This is a course in stylometry, or the analysis of countable linguistic features of texts. While stylometry has been usually associated with authorship attribution, the same methods are successfully applied to more general text analysis, and, recently, even analysis of other modes such as music and image. The statistics of such features as word, word n-gram or character n-gram frequencies, are not only a highly precise tool for identifying authorship, but can in fact reveal patterns of similarity and difference between various works by one author, works by various authors, finally between authors differing in terms of chronology, gender, genre or narrative styles, between translations of the same author or group of authors, or specific voices such as idiolects of characters in novels. This provides a new opening in literary studies, and the results of a stylometric analysis can be compared and confronted with the findings of traditional stylistics and interpretation. It also opens a new set of questions about style and its transfer, as well as the nature of particular features and language.
The participants of our course will learn major stylometric tools and methods, from simple keywords extraction to machine-learning classification based on text features, followed by visualization techniques ranging from dendrograms to networks. The participants will learn how to identify the problem, define relevant research questions, and design an experiment. We will use our own package written for the R statistical programming environment — ‘stylo’, which allows us to avoid R’s usually steep learning curve – we don’t expect advanced programming skills. We will provide text corpora to use for training purposes, but also hope and expect participant bring their own data and problems to work on.

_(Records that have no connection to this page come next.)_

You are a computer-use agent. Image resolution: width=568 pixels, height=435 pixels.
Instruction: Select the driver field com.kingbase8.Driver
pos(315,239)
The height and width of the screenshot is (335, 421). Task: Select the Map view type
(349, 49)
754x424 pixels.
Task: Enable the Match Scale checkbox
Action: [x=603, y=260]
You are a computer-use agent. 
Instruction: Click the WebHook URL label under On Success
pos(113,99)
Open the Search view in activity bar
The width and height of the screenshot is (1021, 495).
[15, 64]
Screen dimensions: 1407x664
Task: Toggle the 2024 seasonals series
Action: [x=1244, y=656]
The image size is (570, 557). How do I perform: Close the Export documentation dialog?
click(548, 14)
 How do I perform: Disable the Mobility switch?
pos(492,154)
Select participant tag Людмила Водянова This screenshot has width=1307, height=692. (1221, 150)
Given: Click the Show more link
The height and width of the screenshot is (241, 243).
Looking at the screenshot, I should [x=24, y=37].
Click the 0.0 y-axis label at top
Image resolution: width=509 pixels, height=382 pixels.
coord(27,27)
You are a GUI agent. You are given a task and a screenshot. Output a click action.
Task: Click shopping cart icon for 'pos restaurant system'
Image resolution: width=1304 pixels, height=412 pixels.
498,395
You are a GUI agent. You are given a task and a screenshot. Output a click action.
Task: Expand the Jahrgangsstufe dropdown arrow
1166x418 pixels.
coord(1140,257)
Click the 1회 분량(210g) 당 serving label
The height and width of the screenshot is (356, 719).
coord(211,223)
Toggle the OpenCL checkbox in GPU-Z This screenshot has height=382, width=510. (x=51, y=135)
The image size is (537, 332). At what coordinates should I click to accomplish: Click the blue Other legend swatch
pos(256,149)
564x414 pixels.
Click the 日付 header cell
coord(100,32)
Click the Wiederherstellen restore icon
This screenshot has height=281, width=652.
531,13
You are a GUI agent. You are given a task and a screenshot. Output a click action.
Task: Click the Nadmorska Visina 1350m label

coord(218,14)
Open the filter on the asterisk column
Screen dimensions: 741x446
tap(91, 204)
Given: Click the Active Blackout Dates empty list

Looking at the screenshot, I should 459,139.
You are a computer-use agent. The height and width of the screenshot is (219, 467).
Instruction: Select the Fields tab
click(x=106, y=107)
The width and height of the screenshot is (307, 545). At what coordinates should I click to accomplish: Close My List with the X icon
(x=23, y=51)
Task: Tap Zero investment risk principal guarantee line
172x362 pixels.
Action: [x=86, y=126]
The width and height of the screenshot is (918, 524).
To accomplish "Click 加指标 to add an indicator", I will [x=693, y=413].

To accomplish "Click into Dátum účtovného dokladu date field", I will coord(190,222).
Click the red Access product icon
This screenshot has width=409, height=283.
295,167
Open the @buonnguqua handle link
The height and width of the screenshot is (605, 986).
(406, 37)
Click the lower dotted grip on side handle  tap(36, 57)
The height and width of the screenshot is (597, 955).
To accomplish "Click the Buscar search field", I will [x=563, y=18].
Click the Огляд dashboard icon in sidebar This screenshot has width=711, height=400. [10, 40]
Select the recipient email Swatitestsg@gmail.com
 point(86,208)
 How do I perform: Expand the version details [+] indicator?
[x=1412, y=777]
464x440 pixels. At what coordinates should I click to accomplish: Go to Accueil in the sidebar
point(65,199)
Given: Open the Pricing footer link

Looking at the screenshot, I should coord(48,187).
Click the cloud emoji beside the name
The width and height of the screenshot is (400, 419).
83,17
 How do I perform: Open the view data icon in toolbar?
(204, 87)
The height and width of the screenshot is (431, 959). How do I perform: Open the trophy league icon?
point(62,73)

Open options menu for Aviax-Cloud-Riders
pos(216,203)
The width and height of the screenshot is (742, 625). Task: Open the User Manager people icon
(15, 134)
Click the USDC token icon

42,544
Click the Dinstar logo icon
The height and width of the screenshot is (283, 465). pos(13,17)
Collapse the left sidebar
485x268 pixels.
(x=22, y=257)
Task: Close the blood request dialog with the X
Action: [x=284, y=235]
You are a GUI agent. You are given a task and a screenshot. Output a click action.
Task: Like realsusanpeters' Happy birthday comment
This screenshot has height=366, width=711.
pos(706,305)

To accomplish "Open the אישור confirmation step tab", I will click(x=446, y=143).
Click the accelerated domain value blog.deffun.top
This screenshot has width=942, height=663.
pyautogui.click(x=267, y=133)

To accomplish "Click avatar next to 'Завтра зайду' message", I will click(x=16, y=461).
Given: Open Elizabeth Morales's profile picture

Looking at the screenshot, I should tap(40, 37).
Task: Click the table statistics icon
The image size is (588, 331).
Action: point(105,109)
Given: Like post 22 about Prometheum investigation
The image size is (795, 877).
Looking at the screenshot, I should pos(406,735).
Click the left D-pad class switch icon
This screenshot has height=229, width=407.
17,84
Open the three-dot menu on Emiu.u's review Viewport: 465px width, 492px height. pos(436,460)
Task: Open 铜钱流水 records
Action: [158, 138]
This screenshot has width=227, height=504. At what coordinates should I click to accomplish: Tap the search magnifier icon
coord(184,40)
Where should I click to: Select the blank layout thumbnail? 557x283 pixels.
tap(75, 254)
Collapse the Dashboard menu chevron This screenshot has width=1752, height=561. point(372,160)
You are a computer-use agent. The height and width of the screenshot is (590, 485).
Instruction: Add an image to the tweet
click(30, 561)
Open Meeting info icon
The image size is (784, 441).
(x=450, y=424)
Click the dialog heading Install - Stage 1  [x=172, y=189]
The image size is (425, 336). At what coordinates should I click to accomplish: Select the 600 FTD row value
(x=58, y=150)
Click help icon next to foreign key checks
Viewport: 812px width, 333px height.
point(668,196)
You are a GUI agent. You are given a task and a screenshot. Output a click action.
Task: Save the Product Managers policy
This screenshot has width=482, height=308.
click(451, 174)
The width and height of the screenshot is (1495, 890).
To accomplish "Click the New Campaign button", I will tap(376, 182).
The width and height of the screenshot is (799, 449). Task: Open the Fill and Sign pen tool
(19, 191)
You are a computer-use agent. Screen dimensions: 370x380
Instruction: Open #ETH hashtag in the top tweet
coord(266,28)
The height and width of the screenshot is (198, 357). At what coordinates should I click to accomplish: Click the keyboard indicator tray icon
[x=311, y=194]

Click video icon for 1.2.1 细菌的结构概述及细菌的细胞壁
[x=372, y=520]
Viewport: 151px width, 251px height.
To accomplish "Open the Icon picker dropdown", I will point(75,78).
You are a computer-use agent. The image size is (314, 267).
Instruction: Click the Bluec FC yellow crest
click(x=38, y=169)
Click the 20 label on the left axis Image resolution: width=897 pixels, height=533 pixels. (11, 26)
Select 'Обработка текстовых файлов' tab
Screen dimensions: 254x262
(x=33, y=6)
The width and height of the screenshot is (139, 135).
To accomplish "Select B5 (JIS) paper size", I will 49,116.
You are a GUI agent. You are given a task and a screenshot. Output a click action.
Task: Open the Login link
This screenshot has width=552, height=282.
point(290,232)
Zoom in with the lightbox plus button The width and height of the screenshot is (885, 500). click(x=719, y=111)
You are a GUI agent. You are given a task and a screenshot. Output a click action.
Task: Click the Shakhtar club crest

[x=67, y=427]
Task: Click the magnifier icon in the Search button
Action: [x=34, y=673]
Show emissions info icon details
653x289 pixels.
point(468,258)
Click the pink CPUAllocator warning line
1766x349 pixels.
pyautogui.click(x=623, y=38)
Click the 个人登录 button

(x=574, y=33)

This course combines lecture and hands-on activities. Consider this offering to build on: Fundamentals of Coding / Programming for Human(s|ists); Web Development / Project Prototyping for Beginners with Ruby on Rails; Out-of-the-Box Text Analysis for the Digital Humanities. Consider this offering in complement with and / or to be built on by: Geographical Information Systems in the Digital Humanities; Understanding Topic Modelling; Data Mining for Digital Humanists; and more!